INSTRUKSI LATIHAN: Lanjutkan tulisan tentang dialog Dalai Lama dan Desmond Tutu di bawah ini, dimulai tepat setelah kalimat terakhirnya.
----- KUTIPAN DOKUMEN -----
27/01/13

GOD IS NOT A CHRISTIAN


TUHAN ITU BUKAN KRISTEN
Oleh: Jum'an

Dalam KTT Perdamaian Dunia 2009 di Vancouver Kanada, Dalai Lama (sekarang 78th) pemimpin spiritual Tibet dan Uskup Desmond Tutu (82th) dari Afrika Selatan berkesempatan beraudiensi dengan hadirin termasuk beberapa pemenang hadiah Nobel untuk perdamaian. Catatan singkat dialog langka antara kedua lansia tokoh spiritual dibawah ini dikutip dari buku Dalali Lama “The wisdom of Compassion” yang dimuat dalam Huffington Post awal Januari ini. Ketika itu Dalai Lama berkata: "Saya ingin, bagaiman cara terbaik untuk berbicara tentang nilai-nilai kemanusiaan yang lebih mendalam seperti cinta, kasih sayang dan pengampunan, tanpa mengandalkan kepada Tuhan, tapi mengandalkan kepada diri kita sendiri. Saya sendiri sebagai seorang bikhsu yang percaya, mengikuti sebanyak mungkin ajaran Budha untuk meningkatkan diri. Tetapi saya tidak pernah menyentuh hal ini bila berbicara dengan orang lain. Ajaran Budha adalah kepentingan saya bukan kepentingan orang lain. Terus terang...., ketika anda (Tutu) dan orang-orang berbicara tentang Tuhan, Sang Pencipta, saya termasuk yang tidak percaya. Dalam agama Budha tidak ada Sang Pencipta. Memang kami mengakui Budha, para bodhisatwa yaitu manusia-manusia yang lebih tinggi, lebih cerah. Tetapi kalau kita hanya mengandalkan mereka, kita hanya bisa duduk bermalas-malas. Tidak membantu. Itulah pendapat saya."

Lalu Desmond Tutu menimpali: "Ketika anda mengatakan ada atau tidaknya Tuhan, saya berpikir siapa yag anda salahkan?” Sebelum Tutu melanjutkan, Dalai Lama menginterupsi: "Maaf... Boleh saya potong?... Sebentar?" "Silahkan!" kata Tutu. Dalai Lama meneruskan: "Masalahnya, jika kita melibatkan keyakinan agama, maka banyak variasi dan perbedaan pandangan yang mendasar. Jadi sangat rumit. Itulah mengapa India menggunakan pendekatan sekuler waktu membuat draft konstitusi. Terlalu banyak agama disana, Hindu, Islam, Budha, Yahudi, Sikh, Zoroaster, Jainisme. Agama yang bertuhan maupun yang tidak bertuhan. Lalu siapa yang memutuskan mana yang benar?"
----- DATA YANG DIBERIKAN -----
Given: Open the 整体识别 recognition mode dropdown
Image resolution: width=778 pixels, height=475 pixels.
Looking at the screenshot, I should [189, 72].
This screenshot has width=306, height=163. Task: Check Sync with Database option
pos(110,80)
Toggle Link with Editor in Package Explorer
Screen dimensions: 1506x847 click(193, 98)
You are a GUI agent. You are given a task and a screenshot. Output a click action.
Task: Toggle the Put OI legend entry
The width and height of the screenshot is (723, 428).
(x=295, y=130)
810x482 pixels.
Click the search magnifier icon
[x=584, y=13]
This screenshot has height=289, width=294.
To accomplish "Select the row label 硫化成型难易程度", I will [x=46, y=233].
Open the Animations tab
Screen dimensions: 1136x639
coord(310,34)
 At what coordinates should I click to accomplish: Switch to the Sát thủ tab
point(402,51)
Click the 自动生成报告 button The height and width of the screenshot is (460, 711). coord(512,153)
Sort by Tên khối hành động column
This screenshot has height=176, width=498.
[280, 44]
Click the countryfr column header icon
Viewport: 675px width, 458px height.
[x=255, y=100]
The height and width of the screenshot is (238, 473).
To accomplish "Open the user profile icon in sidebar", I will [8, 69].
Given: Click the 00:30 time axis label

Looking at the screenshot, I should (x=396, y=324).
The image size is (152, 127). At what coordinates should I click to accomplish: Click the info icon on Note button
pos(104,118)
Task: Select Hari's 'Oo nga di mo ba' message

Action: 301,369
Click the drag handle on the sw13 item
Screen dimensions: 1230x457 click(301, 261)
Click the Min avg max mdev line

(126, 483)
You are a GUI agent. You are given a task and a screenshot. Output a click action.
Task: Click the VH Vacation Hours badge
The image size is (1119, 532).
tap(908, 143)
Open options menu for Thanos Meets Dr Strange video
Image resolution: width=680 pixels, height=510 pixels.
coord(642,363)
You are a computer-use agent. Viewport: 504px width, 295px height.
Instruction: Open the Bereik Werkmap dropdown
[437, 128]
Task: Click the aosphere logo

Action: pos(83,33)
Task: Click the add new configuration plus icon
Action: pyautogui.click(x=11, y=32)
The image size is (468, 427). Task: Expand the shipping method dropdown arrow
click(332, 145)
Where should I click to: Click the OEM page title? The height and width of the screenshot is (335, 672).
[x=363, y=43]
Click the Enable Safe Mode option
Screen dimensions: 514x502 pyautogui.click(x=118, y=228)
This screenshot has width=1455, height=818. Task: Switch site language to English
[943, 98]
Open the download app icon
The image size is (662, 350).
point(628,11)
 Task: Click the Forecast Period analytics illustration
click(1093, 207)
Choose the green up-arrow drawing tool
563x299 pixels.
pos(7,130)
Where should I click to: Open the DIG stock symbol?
-----
JAWABAN TERTULIS:
Desmond Tutu menjawab: "Izinkan saya mengatakan bahwa satu diantara hal yg perlu kita tetapkan; yaitu (Tutu terdiam sejenak) Tuhan itu bukanlah (penganut) Kristen." Ia diam lagi, melihat Dalai Lama tertawa. "Anda lebih lega sekarang?" "Kita bisa lanjutkan tapi...." Kemudian Tutu berbicara tentang kebesaran Tuhan yang sangat mempesona hadirin terutama karena spontanitasnya dalam mengemukakan isi hatinya. Diantaranya, pernyataanya mengapa Tuhan membiarkan saja orang mengambil jalan yang salah; seperti mengapa dibiarkannya institusi Gereja membenarkan politik Aprtheid di Afrika Selatan selama hampir 50 tahun. Kalau saya yang menjadi Tuhan, katanya, pasti sudah saya tumpas mereka. Tuhan memang Maha Kuasa tetapi juga (sambil berbisik) tak berdaya.....”

Pada kesempatan lain Dalai Lama berkata: "Menurut saya semua agama mempunyai potensi yang baik untuk meningkatkan kondisi manusia. Tetapi sejumlah penganut agama, mereka tidak benar-benar serius tentang ajaran agamanya sendiri. Mereka karena egoisme, uang atau kekuasaan, menggunakan agama untuk keuntungan pribadi. Tetapi kalau ditimbang-timbang secara keseluruhan jauh lebih banyak segi positif dari negatifnya. Jauh, jauh lebih banyak." "Benar" kata Tutu. Menurutnya agama sendiri secara moral adalah netral, bukan baik bukan buruk. Kristen telah melahirkan Ku Kux Klan, pembunuh dan dokter-dokter pelaku aborsi. Apa yang anda lakukan dengan agama, itulah yang penting. Ibarat pisau anda bisa menggunakannya untuk memotong roti atau…. membunuh. Agama adalah baik bila ia menghasilkan seorang Dalai Lama, mother Theresa dan Martin Luther King. Tetapi kita harus sangat hati-hati jangan sampai mengatakan bahwa kerena ada orang Islam yang jahat berarti Islam adalah agama yang tidak baik. Karena ada penganut Budha yang jahat, agama Budha adalah buruk. Lihat saja diktator-diktator Budha Di Burma."
Kedua lansia itu berbicara seperti tanpa beban, seperti menjadi kanak-kanak lagi. Tertawa riang, saling menyindir, berbisik, mengakui kelemahan masing-masing. Persahabatan mereka tampak begitu tulus. Tutu pernah mengatakan kepada Dalai Lama di Oslo: “Ingat kamera sedang menyorot anda. Jangan bertingkah seperti anak sekolah yang nakal. Tampillah sebagaimana orang suci….” Tetapi pada saatnya mereka kentara sebagai tokoh spiritual yang matang. Agar anda tidak salah faham dengan tulisan ini, ikutilah link-link diatas. Lebih lengkap, lebih jelas.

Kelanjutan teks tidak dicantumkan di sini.